Eicosapentaenoic acid protects endothelial cell function injured by hypoxia/reoxygenation.

Eicosapentaenoic acid (EPA) may protect against atherosclerosis by improving lipid metabolism and modulating vascular cell function. Ischemia/ reperfusion injury is one risk factor for atherosclerosis. We investigated if EPA could improve hypoxia/reoxygenation (H/R)-induced endothelial cell dysfunction of gap junctional intercellular communication (GJIC). GJIC in human umbilical vascular endothelial cells (HUVECs) was measured using a photobleaching technique.
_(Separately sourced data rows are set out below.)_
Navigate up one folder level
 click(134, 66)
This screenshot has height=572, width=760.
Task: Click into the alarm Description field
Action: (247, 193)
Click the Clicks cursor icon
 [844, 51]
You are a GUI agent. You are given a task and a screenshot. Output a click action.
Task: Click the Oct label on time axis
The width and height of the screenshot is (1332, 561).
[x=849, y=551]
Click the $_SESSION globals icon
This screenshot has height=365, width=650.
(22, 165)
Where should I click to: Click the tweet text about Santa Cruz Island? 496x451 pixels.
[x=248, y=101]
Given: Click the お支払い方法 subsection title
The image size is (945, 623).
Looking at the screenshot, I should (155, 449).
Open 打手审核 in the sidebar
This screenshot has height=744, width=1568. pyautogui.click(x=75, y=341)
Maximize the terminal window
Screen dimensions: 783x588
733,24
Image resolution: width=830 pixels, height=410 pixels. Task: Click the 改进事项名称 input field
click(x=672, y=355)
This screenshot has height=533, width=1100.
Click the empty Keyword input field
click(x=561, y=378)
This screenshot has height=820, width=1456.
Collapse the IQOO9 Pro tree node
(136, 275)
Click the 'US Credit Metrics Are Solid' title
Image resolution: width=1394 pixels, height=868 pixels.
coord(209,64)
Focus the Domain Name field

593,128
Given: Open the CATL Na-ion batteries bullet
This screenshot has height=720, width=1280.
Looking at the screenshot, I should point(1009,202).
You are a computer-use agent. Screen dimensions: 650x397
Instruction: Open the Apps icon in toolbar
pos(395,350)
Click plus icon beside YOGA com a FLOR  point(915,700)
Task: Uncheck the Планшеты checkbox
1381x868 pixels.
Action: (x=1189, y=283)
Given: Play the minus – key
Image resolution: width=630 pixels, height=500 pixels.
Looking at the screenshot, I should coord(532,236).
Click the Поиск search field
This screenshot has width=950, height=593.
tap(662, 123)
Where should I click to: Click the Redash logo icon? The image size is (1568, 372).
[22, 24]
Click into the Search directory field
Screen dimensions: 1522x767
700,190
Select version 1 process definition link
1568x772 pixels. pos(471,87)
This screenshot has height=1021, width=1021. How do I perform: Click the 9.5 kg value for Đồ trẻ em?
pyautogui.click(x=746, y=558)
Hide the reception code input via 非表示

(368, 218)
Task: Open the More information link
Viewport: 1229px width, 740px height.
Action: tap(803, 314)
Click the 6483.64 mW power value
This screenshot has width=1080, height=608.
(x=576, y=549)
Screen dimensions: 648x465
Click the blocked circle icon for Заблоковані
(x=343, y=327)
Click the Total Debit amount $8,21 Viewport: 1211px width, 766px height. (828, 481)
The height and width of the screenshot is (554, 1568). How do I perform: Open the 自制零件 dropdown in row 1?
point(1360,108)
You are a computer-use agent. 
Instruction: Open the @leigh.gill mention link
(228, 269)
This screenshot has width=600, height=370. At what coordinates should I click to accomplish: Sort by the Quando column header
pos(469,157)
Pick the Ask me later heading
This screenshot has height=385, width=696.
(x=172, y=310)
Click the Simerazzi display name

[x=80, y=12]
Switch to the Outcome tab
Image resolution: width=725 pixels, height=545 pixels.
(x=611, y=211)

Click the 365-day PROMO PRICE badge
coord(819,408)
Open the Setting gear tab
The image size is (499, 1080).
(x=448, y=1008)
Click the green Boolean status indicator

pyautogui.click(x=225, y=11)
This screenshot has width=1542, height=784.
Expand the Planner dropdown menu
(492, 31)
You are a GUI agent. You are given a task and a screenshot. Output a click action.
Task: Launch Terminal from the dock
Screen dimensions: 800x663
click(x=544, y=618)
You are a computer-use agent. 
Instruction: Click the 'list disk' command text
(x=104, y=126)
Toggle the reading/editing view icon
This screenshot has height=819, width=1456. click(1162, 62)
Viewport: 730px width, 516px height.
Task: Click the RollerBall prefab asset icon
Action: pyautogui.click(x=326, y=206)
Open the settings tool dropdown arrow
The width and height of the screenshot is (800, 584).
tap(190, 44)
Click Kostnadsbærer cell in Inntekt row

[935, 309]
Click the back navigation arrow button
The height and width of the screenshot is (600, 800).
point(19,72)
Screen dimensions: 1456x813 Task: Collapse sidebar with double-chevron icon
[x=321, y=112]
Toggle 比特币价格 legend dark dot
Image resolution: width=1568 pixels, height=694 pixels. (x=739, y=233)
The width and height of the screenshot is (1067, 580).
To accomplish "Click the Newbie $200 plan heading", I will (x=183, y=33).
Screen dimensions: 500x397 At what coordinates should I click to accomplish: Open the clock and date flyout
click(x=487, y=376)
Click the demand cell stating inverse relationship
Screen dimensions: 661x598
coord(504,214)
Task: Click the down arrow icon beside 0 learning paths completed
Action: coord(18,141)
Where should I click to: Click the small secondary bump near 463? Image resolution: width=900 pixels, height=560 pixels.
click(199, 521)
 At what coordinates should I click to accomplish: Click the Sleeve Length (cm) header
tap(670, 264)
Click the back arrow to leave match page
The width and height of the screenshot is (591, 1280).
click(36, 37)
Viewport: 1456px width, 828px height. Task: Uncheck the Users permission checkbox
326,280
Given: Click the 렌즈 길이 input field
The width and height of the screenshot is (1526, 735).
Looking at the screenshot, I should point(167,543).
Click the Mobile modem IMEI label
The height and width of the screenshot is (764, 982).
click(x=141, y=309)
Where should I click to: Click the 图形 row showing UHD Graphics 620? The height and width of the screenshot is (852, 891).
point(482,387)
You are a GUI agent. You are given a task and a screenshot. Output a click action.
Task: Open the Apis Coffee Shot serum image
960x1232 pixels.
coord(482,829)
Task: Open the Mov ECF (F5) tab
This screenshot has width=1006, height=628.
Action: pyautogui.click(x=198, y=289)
Results demonstrated that H (24h)/R 2h) induced a GJIC reduction in HUVECs; however, it was inhibited by EPA pretreatment. H/R produced reactive oxygen species, but it was not affected by EPA, and it contributed little to GJIC dysfunction. By contrast, tyrosine kinase activated by H/R was inhibited by EPA pretreatment, and tyrosine kinase inhibitors also abolished H/R-induced GJIC reduction. The protective effects of EPA on the H/R-induced GJIC reduction was also observed in cells treated with tyrosine phosphatase inhibitor. These data indicate the EPA improves H/R-induced endothelial dysfunction through inhibition of tyrosine kinase activation, and it could lead to prevention of progression and/or initiation of atherosclerosis.